Porque a demora em tomar qualquer atitude diante da carta da Pfizer oferecendo suas futuras vacinas está evidenciada pelo depoimento do próprio Wajngarten. O relato de que, dois meses depois do envio da carta, Wajngarten adentrou na sala de Bolsonaro com o presidente da Pfizer ao telefone e falou sobre a vacina para o presidente e o ministro Paulo Guedes, tendo obtido como resposta do presidente um inacreditável “ANVISA” escrito em um papel, não ajuda muito o governo. Wajngarten afirma que Bolsonaro quis dizer que compraria as vacinas que a Anvisa aprovasse, o que é uma postura no mínimo omissa do líder máximo do país em meio a uma pandemia mortal. A carta da farmacêutica pedia agilidade porque havia demanda de muitos países, todos querendo comprar a vacina. Depois de dois meses sem resposta do governo, um papel escrito “ANVISA” pelo dono da caneta Bic é inqualificável.

Amanhã será ouvido um representante da Pfizer, e é aguardado com ansiedade o depoimento de Pazuello (se este não der um jeito de fugir ou ficar em silêncio), dentre outras figuras que inevitavelmente deixarão escapar ainda mais evidências do que as toneladas que temos disponíveis sobre as ações e omissões de um presidente que só pode ser definido com uma palavra: genocida.

A atuação bizarra dos parlamentares bolsonaristas, que frequentemente confrontam e ofendem o relator, o presidente e os demais integrantes da CPI, contribui para a impressão de que o relatório que sairá da CPI será nada menos do que devastador para o governo. Após este momento desde já histórico, não vejo outra alternativa para os senadores que não iniciarem o processo de impeachment.

E aí entraremos no terreno do imponderável, porque Bolsonaro possui ainda um séquito de apoiadores fanáticos, uma parte deles armada, e obviamente não sairá do cargo sem resistir, com os meios que tiver à mão. A pesquisa Datafolha de hoje que captou um derretimento expressivo do presidente tende a aumentar sua agressividade – seu filho Flávio apareceu no fim da sessão na CPI e chamou o relator Renan Calheiros de vagabundo (“vagabundo é você”, respondeu Renan), com o evidente intuito de inflamar ainda mais a base bolsonarista contra os membros da CPI.

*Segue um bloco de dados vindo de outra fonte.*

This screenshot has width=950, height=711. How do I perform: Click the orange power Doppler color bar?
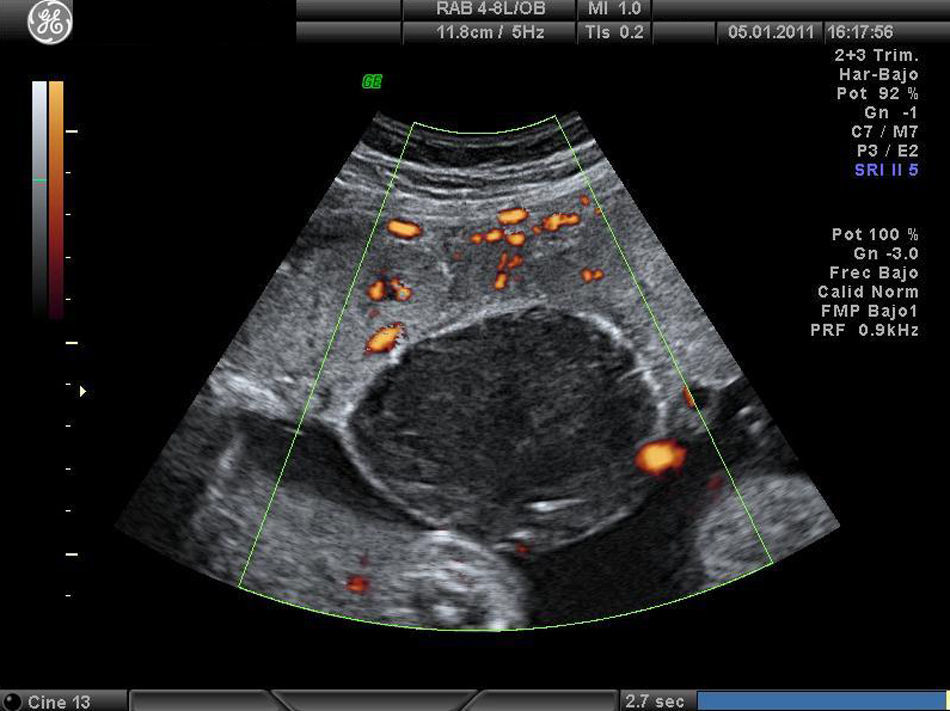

Se a crise política parece estar sempre no seu auge faz algum tempo, apertem os cintos, porque a tendência é que a coisa degringole de vez. Só que agora a hipótese de que haja o impeachment é real, e isso muda tudo. O bolsonarismo pode ter começado sua descida de volta ao esgoto.

Pedro Breier: Pedro Breier nasceu no Rio Grande do Sul e hoje vive em São Paulo. É formado em direito e escreve sobre política n'O Cafezinho desde 2016.